# Brano scelto

Fu tuttavia soltanto il 30 luglio del 1268 che, in base ad una disposizione il cui testo non è pervenuto, ebbe inizio la serie dei registri originali di deliberazioni del maggior consiglio (80), a cui fece seguito, nei primi giorni del 1269, l'obbligo di registrare "in quaterno" le deliberazioni dei consigli dei XL e dei XX sulla mercanzia (81). Avevano in tal modo origine le serie organiche di atti consiliari, redatti secondo forme determinate.
Particolarmente significative sono le vicende dei primi libri del maggior consiglio, perché accanto ai registri che riportavano in stretto ordine cronologico le deliberazioni che man mano venivano approvate, e quindi rispecchiavano fedelmente l'attività dell'organismo secondo lo svolgimento dei suoi lavori, fin dal 1269 fu redatto un libro, nel quale la documentazione era disposta secondo un criterio di raggruppamento per materia che, per comodità della cancelleria stessa, recuperava la produzione documentaria del quarantennio precedente, con esclusione di tutte le norme non più in vigore al momento della trascrizione (82).

# Cosa si chiede
1. Secondo il brano scelto, in quale giorno iniziò la serie dei registri originali di deliberazioni del maggior consiglio?
2. Stabilisci se ciascuna affermazione concorda con il brano scelto. Rispondi sì o no e cita testualmente le parole del brano che lo decidono.
(a) Il testo della disposizione che avviò la serie dei registri del maggior consiglio si è conservato.
(b) Nel libro redatto dal 1269 la documentazione era ordinata per materia.
(c) In quel libro furono trascritte anche le norme non più in vigore.

# Dati forniti

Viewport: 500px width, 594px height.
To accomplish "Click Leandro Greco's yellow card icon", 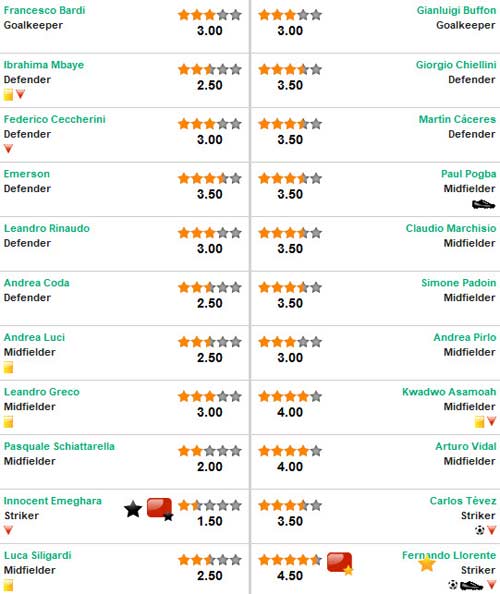I will pyautogui.click(x=8, y=421).

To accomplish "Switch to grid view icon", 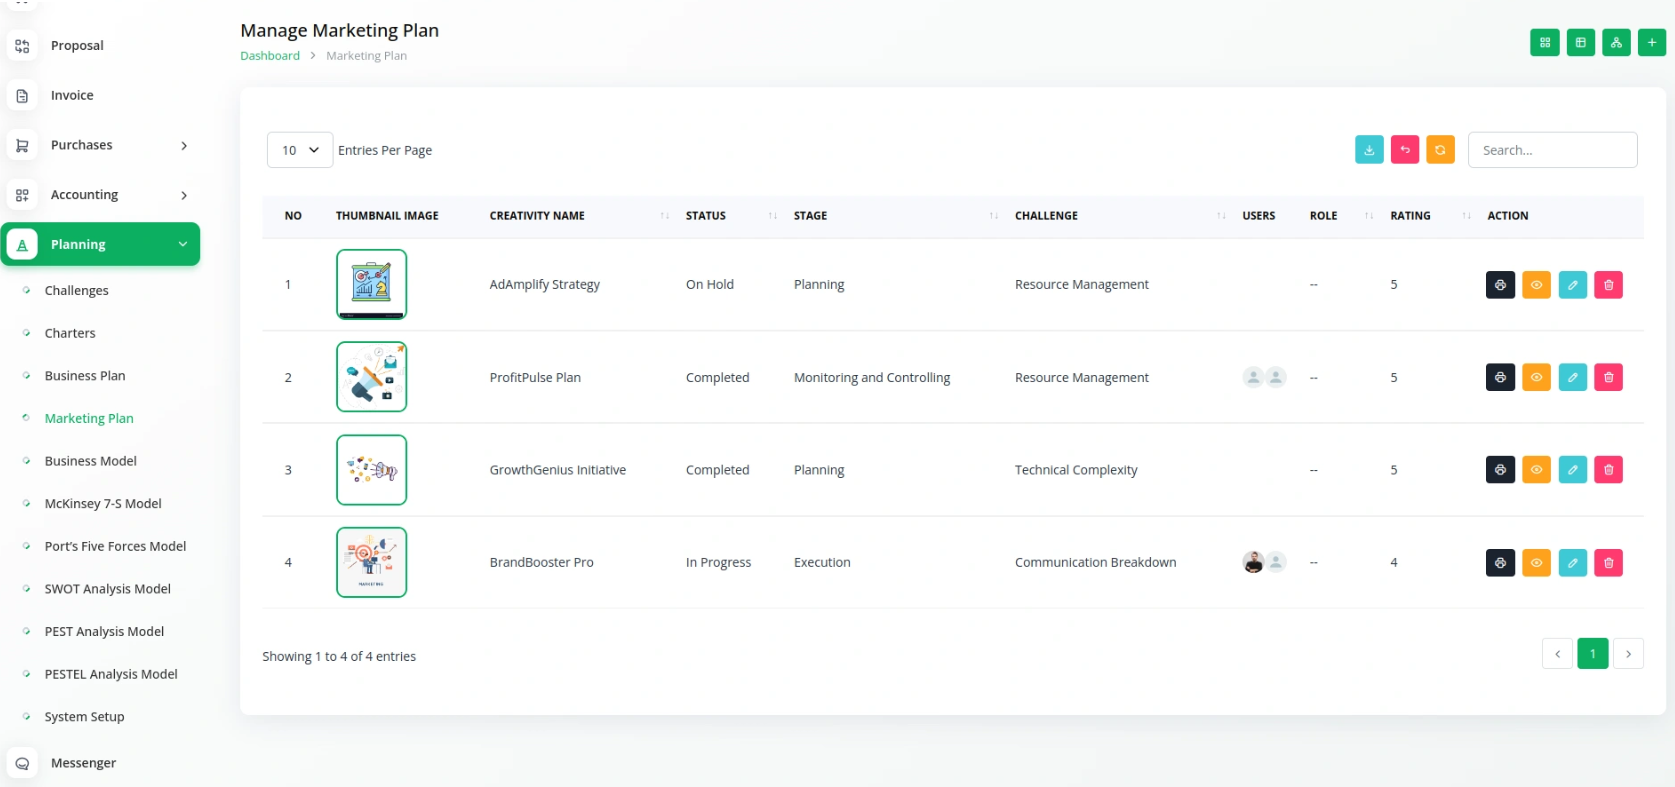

# Risultati finali
1. Il 30 luglio del 1268.

2.
(a) No: "il cui testo non è pervenuto".
(b) Sì: "la documentazione era disposta secondo un criterio di raggruppamento per materia".
(c) No: "con esclusione di tutte le norme non più in vigore al momento della trascrizione".